Cynsations

Guest Post: Author Robin Friedman on the ’80s, GenX & The Importance of Wings

By Robin Friedman

Sandwiched between 80 million baby boomers and the 78 million members of Generation Y (who are also called millennials), Generation X—roughly defined as anyone born between 1965 and 1980—has just 46 million members, condemning it by numbers alone to demographic insignificance.

It’s my generation, defined as much by Pac-Man, Cabbage Patch Kids, Atari, and “Dynasty” as the Cold War, John Hughes movies, and Boy George.

We are the generation that graduated from college just in time for a recession, watched our parents get divorced and get laid off (or work so much that we became latchkey kids), and witnessed a selfish phase of the 1980s that we don’t want to repeat.

This bleak inheritance labeled us, but our legacy isn’t gloom and doom; on the contrary, we’re resilient, independent, and pragmatic. We gave the world the gifts of Google, YouTube, and Amazon.

Few of us can resist the pull of our early days, and authors are no exception. In fact, mining the rich veins of our childhoods—often useful, always embarrassing—is something of a specialty for writers.

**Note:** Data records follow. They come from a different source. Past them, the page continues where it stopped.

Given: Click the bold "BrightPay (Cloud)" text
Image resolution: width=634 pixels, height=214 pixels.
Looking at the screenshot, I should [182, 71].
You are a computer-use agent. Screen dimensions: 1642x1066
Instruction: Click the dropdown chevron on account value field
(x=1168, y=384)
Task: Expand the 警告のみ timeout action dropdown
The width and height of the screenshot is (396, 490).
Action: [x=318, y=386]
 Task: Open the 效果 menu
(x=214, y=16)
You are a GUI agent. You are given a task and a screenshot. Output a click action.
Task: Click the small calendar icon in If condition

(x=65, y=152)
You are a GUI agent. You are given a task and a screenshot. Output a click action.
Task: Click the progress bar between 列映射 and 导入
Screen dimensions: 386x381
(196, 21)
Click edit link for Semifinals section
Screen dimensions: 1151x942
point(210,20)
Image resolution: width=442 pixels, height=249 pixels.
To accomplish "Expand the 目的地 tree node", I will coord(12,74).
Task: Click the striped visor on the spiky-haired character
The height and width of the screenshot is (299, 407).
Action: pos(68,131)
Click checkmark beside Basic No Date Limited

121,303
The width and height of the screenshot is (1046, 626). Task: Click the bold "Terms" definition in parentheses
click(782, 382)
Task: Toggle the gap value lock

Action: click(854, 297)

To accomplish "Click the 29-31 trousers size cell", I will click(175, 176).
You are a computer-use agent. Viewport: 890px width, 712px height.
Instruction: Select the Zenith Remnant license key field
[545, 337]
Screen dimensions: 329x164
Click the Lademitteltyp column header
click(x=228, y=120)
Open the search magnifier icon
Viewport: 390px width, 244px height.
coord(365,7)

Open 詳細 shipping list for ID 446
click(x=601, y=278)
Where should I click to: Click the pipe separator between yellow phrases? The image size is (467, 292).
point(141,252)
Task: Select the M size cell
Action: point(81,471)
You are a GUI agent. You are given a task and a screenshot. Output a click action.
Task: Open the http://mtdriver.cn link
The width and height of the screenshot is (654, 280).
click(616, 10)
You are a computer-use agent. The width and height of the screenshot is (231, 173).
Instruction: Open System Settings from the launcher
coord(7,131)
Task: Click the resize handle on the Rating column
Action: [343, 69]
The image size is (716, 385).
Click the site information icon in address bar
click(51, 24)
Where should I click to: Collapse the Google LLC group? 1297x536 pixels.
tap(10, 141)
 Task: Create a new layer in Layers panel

So, after three novels for young readers with boys as main characters, I decided to write The Importance of Wings (Charlesbridge, 2009), a novel about Roxanne, a thirteen-year-old girl, born in Israel, growing up on Staten Island in the 1980s. She hates gym, watches too much TV, and can’t get her hair to do what everybody else’s hair is doing; that is, feathering into a set of perfect wings (another ’80s phenomenon and the meaning behind the title).

Plunging into the depths of my adolescence was both fun and horrifying. Here’s how I used the decade of Michael Jackson‘s moonwalk and Farrah Fawcett‘s feathered hairdo as the background for my story.

Television

Television dominated my decade. With no Internet—no surfing, no emailing, no texting, no blogging, no tweeting—no DVDs and little cable, most of us watched broadcast TV on a handful of networks. Quaint, isn’t it? Take away the remote (necessitating an actual walk to the tube to change the channel), and you have the electronic equivalent of the Dark Ages.

In fact, because of the absence of all the entertainment niches we have today, many of us watched the same shows, leading some experts to call Generation X the last to have a “national culture.”

Television is certainly a nice reference of pop culture for any novel set in the past. For my main character, it’s an obsessive passion. Her favorites are “Wonder Woman,” “Super Friends,” “Little House on the Prairie,” and “The Brady Bunch.” And she does watch “The Smurfs,” too.

Fashion

When I was a teen, the grand summit of style was squeezing into tighter-than-spandex designer jeans by Sasson, Jordache, and Sergio Valente, instantly elevating a girl’s school status to the stratosphere.

It’s distressing, looking back, to realize a girl’s worth boiled down to dark-wash denim. I suspect, though, that while fashion references may change, school statuses generally do not.

Hair

One of the themes of The Importance of Wings is Roxanne’s desperate desire for the right hair. There are several scenes involving blow dryers, curling irons, and ozone-depleting hairspray.

Like fashion, hairstyle is a pop reference that’s instantly recognizable to an era, from the bobs of the 1920s to the beehives of the 1960s.

Entertainment

My decade featured the golden age of arcade games, with several, such as Pac-Man, entering the realms of popular culture. Other iconic games, such as Donkey Kong, Space Invaders, Centipede, Frogger, and Galaga, were similarly renowned.

There are several scenes in the novel where Roxanne plays games in a mall arcade, even gauging a friend’s coolness factor by how well she can manipulate a joystick.

Though I included few pop references to music and movies in the novel, they’re certainly excellent anchors of a time period, as are prominent news events.

I thoroughly enjoyed my tour of the ’80s when I wrote my novel; I only hope readers enjoyed reading it as much as I enjoyed writing it.